# Control de potencia a unas resistencias electricas 9000watts



## oscivnms (Nov 13, 2008)

Necesito ayuda para controlar unas resistencias para un horno electrico las cuales mediante un scr consumen aprox. 48 amperes. Deseo tener el control de la potencia, que valla de 30 a 40 amperes. Como dato el voltaje de linea es de 220v con un scr de 100amp y una carga resistiva de 2.4 ohms aprox. Adjunto un diagrama del estado actual de disparo del horno, el cual deseo modificar con un control de fase para regular la potencia que emitiran las resistencias. Muchas gracias


----------



## zaiz (Nov 13, 2008)

hola, en el diagrama que pusiste no me checa el disparo por el diodo, ¿lo podrías revisar para ver si está bien?. Es posible que te falte un componente o una conexión.


----------



## boximil1 (Nov 13, 2008)

lo importante a esas potencias es tener claro lo que se hace.

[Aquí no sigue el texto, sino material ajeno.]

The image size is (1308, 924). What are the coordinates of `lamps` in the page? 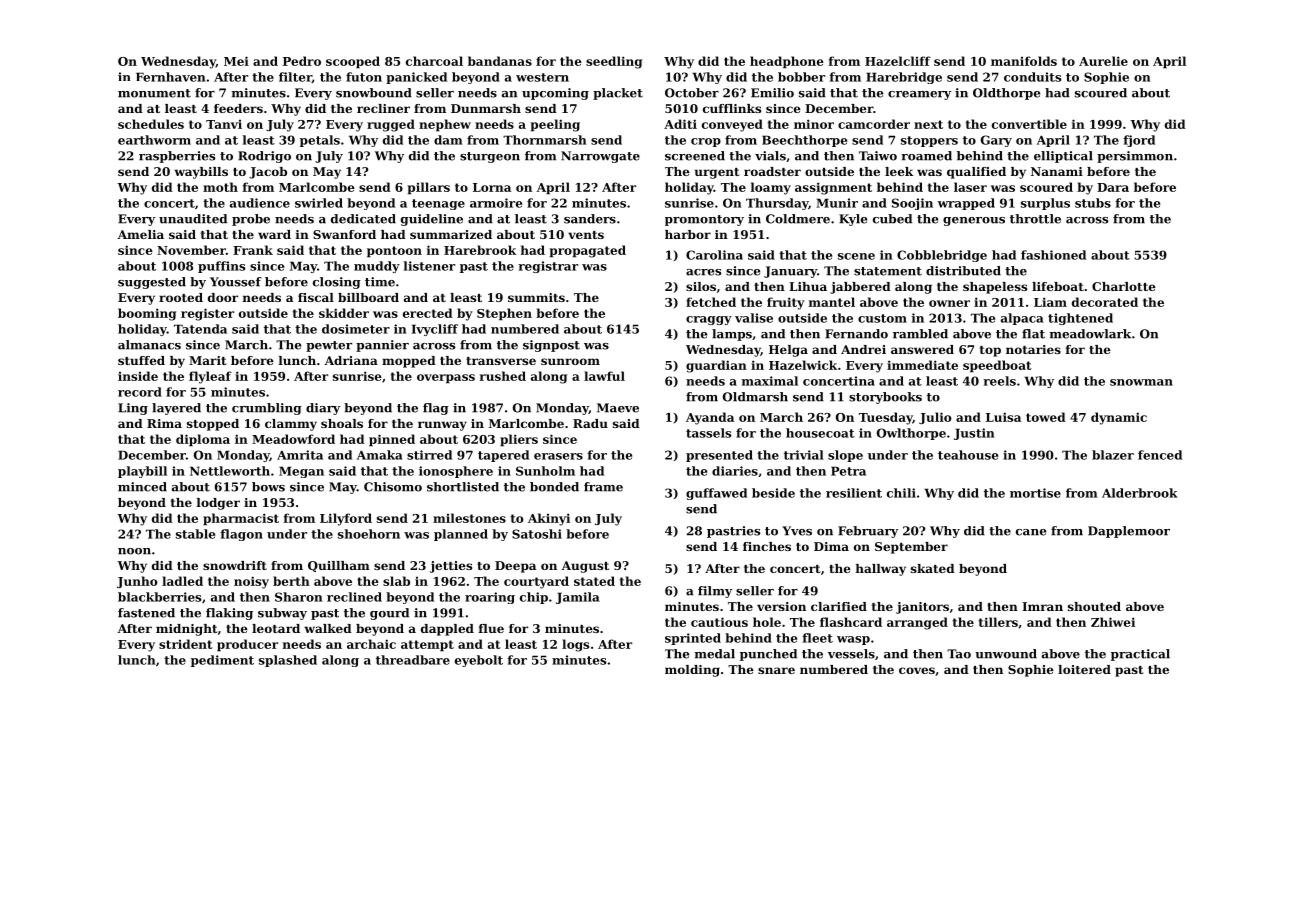 It's located at (732, 335).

ademas de la pequeña duda y cometario que te puso el colega te podria hacer una pregunta sencilla:
usas CC o CA ?

saludos


----------



## Luis Eduardo Sánchez (Nov 15, 2008)

Pregunta:

220V DC o 220 AC

Este esquema es para control en DC si lo usaras en AC solo controlaría media Onda lo que sería un desperdicio,  es necesario usar dos SCR en antiparalelo o un triac y el control se hace por medio de PWM, haciendo uso del cruce por cero para controlar el angulo de disparo.

Cualquier cosa te puedo colaborar.

se puede hacer on-off o proporcional (0-10 V o 4-mA)

Saludos


----------



## tiopepe123 (Nov 15, 2008)

Como te comentaba boximil1 lo importante es tenerlo claro.

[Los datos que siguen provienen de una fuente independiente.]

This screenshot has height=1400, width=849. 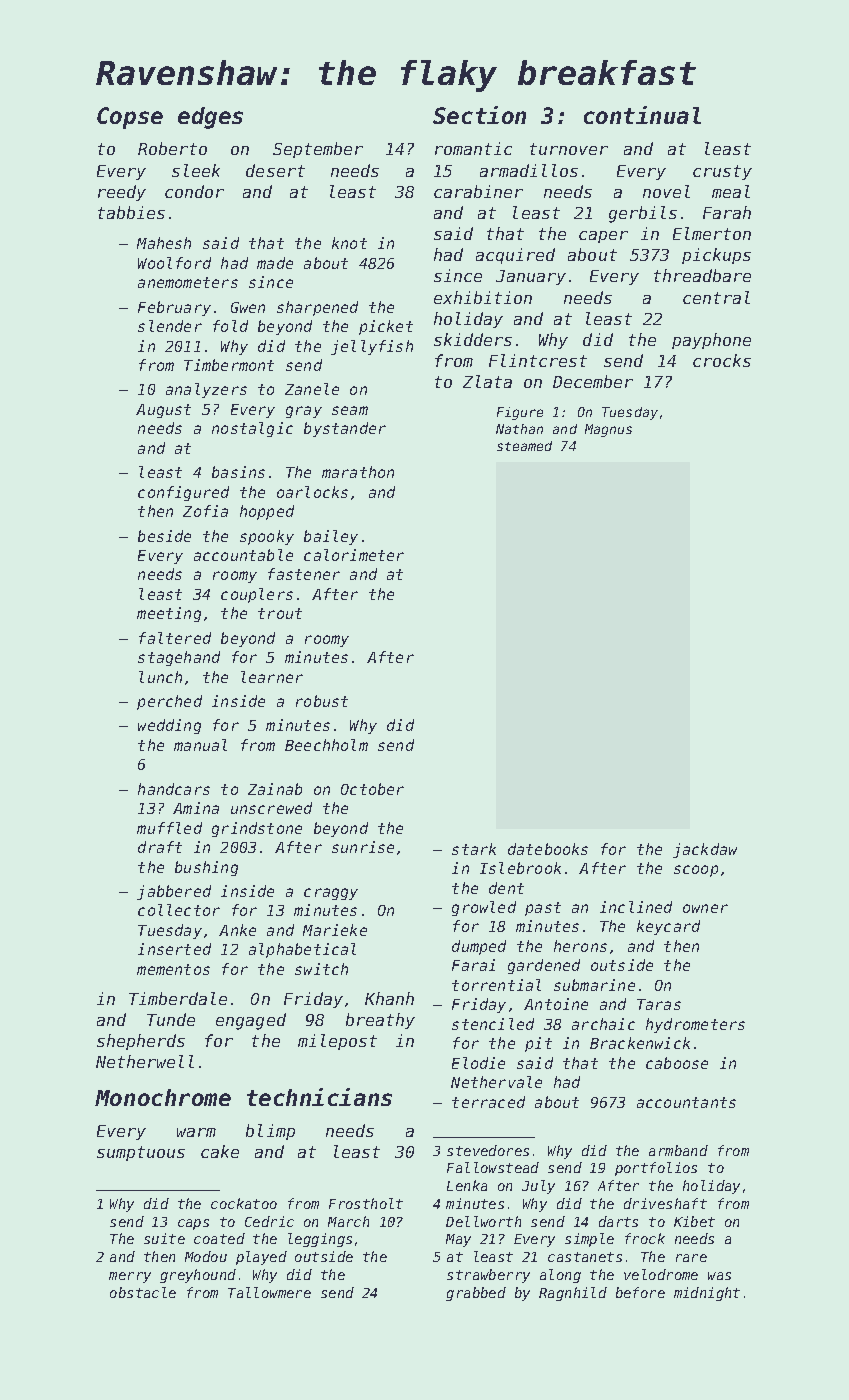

Normalmente las resistencias calefactoras se utiliza un control todo/nada mediante un termostato, normalmente no queda justificado un control por fase debido a la enorme inercia termica.

Normalmente en industria utilizan los llamados reles de estado solido que son un simple triac o dos tiristores en anti paralelo según la potencia y un optoacoplador y algo de circuteria sencilla para el tema de cebados espontáneos.

Una de las piezas mas importantes es la toma de temperatura y su control, para temperaturas inferiores a 100ºC puedes utilizar sensores de silicio pero a temperaturas superiores es necesario termopares y la cosa se complica bastante.

El rele de estado solido te recomiendo que mires por internet para conocer el precio no sea que sea mas barato comprado que fabricarlo tu mismo, en todo caso no es un diseño complejo, son sobre una docena de piezas.


----------



## fernandob (Nov 15, 2008)

mi dios.......un scr para CA y encima gatillado asi, debe ser todo un creyente ese joven, por que hace falta mucha fe para que se gatille ese scr    

digo yo, pinta tan facil esto de la electronica que cualquiera se tira a la pileta ? 
da la impresion que no pasa nada ? que uno no puede hacer macana ?
o que uno escribiendo en un foro encontrara la solucion.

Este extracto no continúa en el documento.